- _Requirement_: Set down each line from the line holding "Screen dimensions: 660x450" to the last line of the entries below, exactly, with both ends included and without pictures.

╭─ Data supplied

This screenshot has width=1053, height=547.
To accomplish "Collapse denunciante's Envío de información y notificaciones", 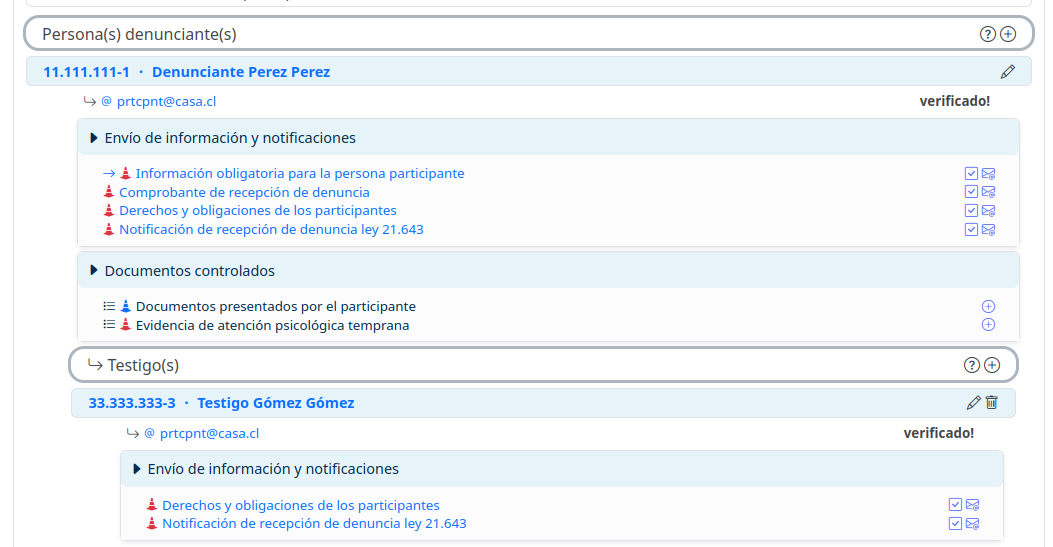I will point(94,138).
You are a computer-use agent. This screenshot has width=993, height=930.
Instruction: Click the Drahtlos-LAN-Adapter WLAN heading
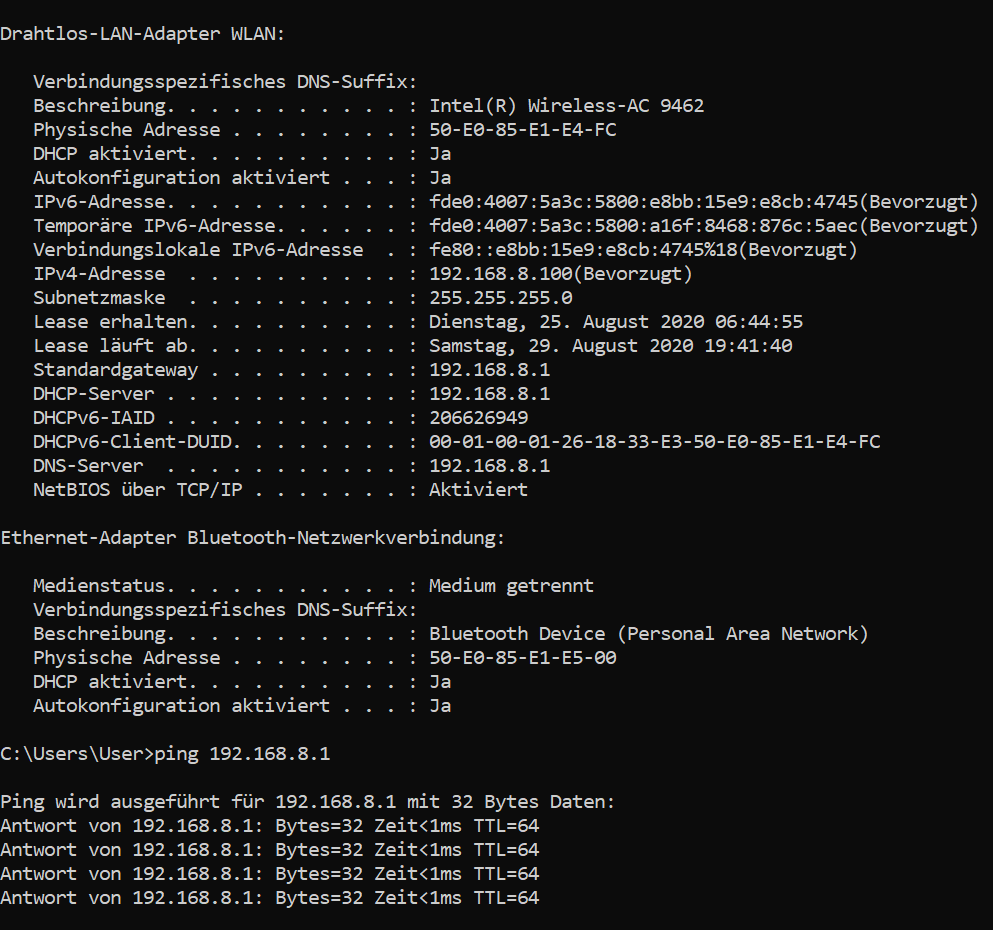coord(142,34)
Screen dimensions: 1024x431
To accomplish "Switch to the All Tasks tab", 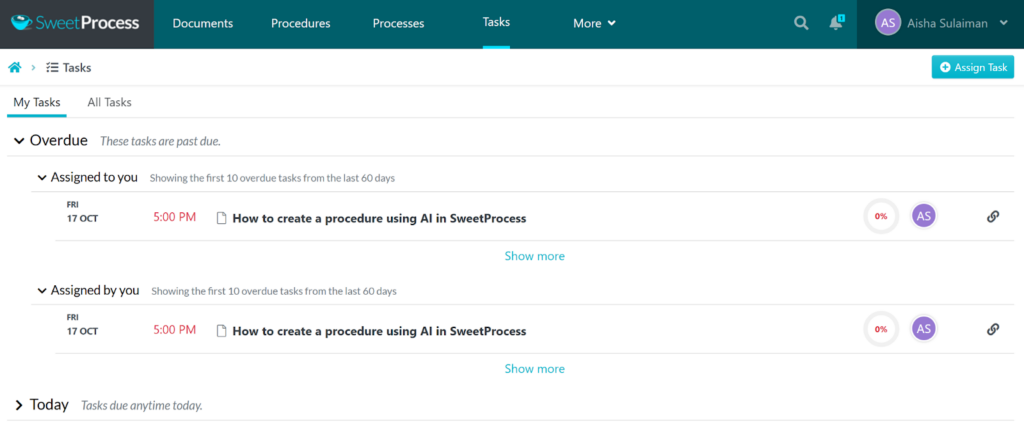I will click(x=109, y=102).
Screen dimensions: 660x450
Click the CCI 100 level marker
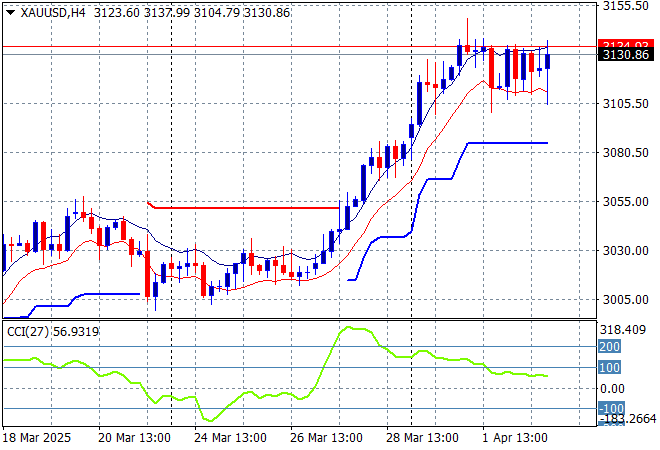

╰─

- _Result below_:
Screen dimensions: 660x450
Click the CCI 100 level marker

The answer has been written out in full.